Wednesday, September 26, 2012

Spanish GDP Seen Falling; New Homes Sales Next

Spanish GDP to continue falling; Greek 24 hour strike; UK CBI sales rose; Italian auction. German CPI; US new home sales and oil inventories are next.

The greenback consolidated Asian session gains in the ongoing session. European equities are losing over 1.5% and the relative strength winner is GBP while EUR lags.

Spanish 10 year yield continues to push higher, currently around 6.01%. The rise is attributed to Bank of Spain monthly bulletin that suggest that GDP continued to fall in Q3 at significant pace. Meanwhile in Greece a 24 hour national strike to protest against reforms and budget cuts in under way today. The government is expected to announce these in the days ahead. EURUSD trades heavy near session lows around 1.2865.

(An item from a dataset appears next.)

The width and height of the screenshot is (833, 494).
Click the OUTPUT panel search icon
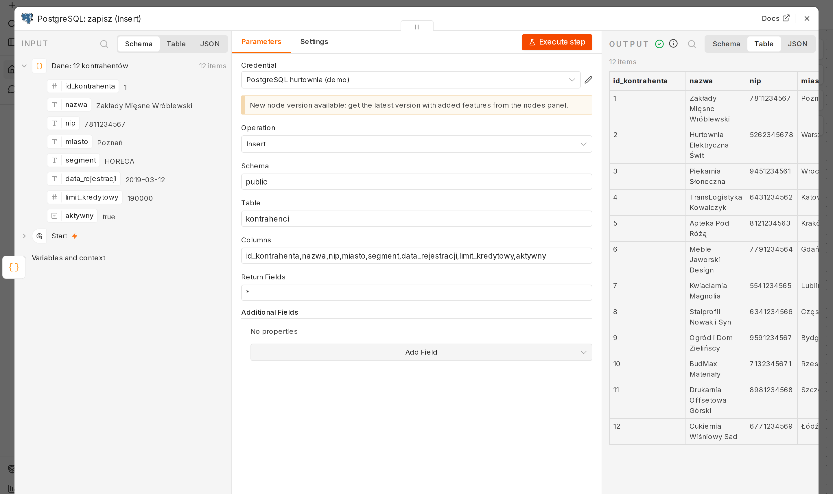click(x=692, y=44)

UK CBI realized sales rose in September to 6 from previous -3 as retailers reported rise in sales volume along with expectation that growth will strengthen next month. EURGBP is under pressure, trading around 0.7945.

German CPI is still being collected and final result should be announced at 8:00 am ET. Most states that already published results saw annual inflation rate easing to 2% or even below. General consensus is for CPI to slow to 2.0% from 2.1%.

Italy reached a full take up as it sold 6 month BOT totaling EUR 9 bln. The average yield declined to 1.503% from 1.585% but cover fell to 1.39 from 1.69. Italian 10 year yield rose to 5.18%.

The upcoming session will bring new home sales due at 10:00 am ET that are anticipated to rise in August to 380K from previous 372K. Considering how much oil prices have fallen over the past week (WTI currently around 90.70) traders will take clues for the next move from crude oil inventories that are due at 10:30 am. The inventory is expected to shrink to 1.7M barrels from last week's 8.5M barrels.